Por Redacción
Ciudad De México, 23 de marzo de 2026.- El gobernador de Puebla, Alejandro Armenta Mier, supervisó la operación de una nueva planta de tratamiento de aguas con una inversión de 69.45 millones de pesos, de los cuales el 85% fue aportado por el Gobierno Estatal, mientras que el gobernador de Sonora, Alfonso Durazo Montaño, destacó que su entidad se mantiene en el bloque de desempeño favorable en materia de pobreza laboral, con un indicador del 59.7% para el periodo 2024-2025.
La infraestructura hídrica en Puebla, gestionada por la Comisión Estatal de Agua y Saneamiento (CEASPUE), tiene una capacidad de 60 litros por segundo y se estima que beneficiará a más de 32 mil habitantes. De acuerdo con la información proporcionada, la tecnología implementada permite reducir el consumo energético en un 70%.

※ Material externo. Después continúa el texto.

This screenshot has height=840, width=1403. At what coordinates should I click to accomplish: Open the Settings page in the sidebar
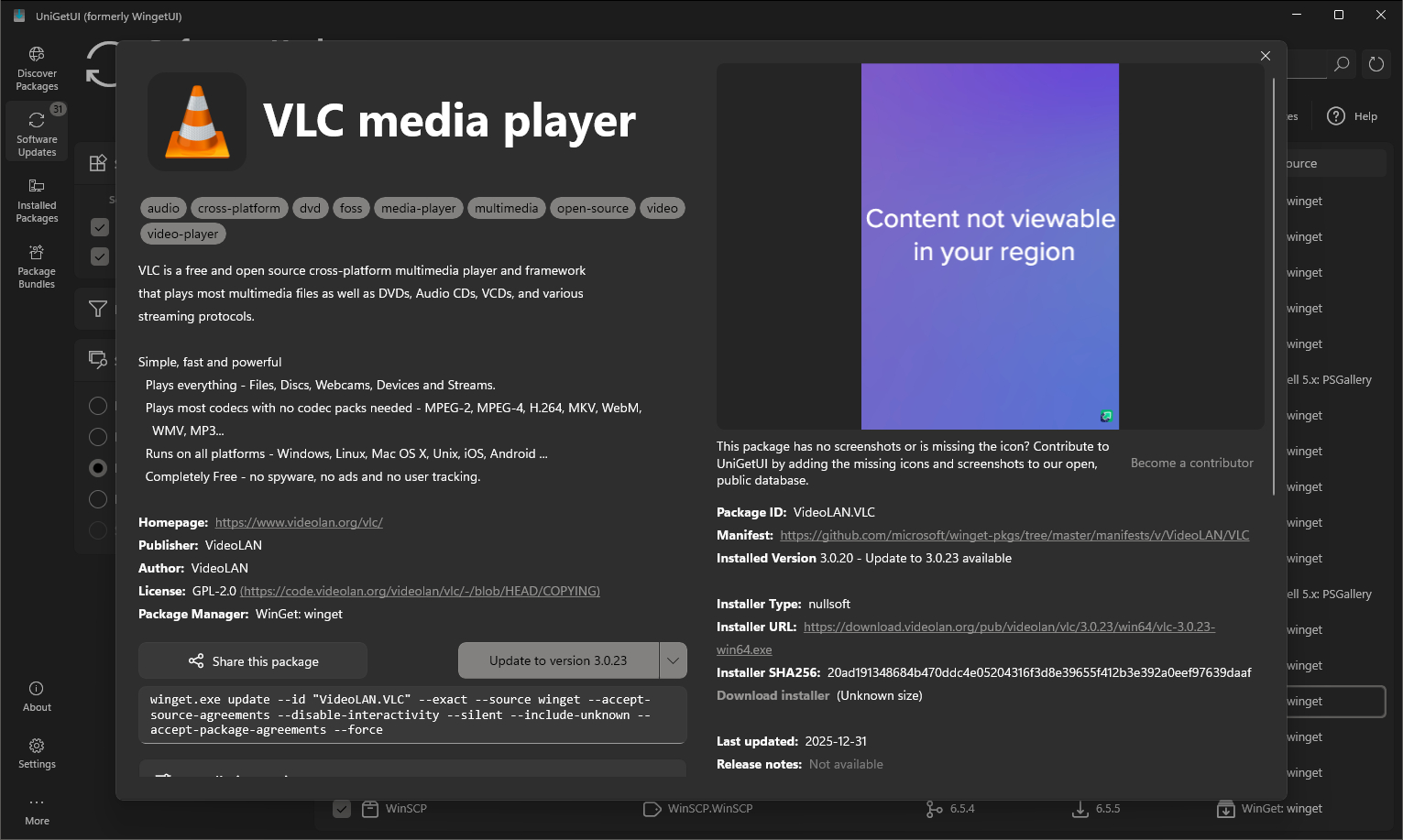point(37,753)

Rebeca Bañuelos, directora de la CEASPUE, explicó que la tecnología de la planta garantiza el cumplimiento de la normatividad ambiental vigente, optimizando recursos y reduciendo costos de mantenimiento. Esta acción forma parte de un modelo de gestión hídrica sustentable que se coordina con el gobierno federal.
En paralelo, los resultados sobre pobreza laboral en Sonora fueron dados a conocer con base en el Semáforo de Movilidad Social del Centro de Estudios Espinosa Yglesias (CEEY), el cual utiliza datos del Instituto Nacional de Estadística y Geografía (Inegi). El estudio indica que Sonora es el séptimo estado con menor persistencia de pobreza laboral en el país.
Alfonso Durazo Montaño atribuyó estos resultados al Plan Sonora de Energías Sostenibles, una estrategia enfocada en la industria, la exportación y la manufactura avanzada. El mandatario estatal subrayó que la entidad conserva su posición en el bloque de desempeño favorable respecto a este indicador socioeconómico.
Las acciones reportadas por ambos gobernadores reflejan la implementación de políticas estatales diferenciadas: en Puebla, la apuesta por la infraestructura hidráulica con alta participación de recursos locales, y en Sonora, el enfoque en el desarrollo industrial como motor para la mejora en los indicadores de bienestar laboral.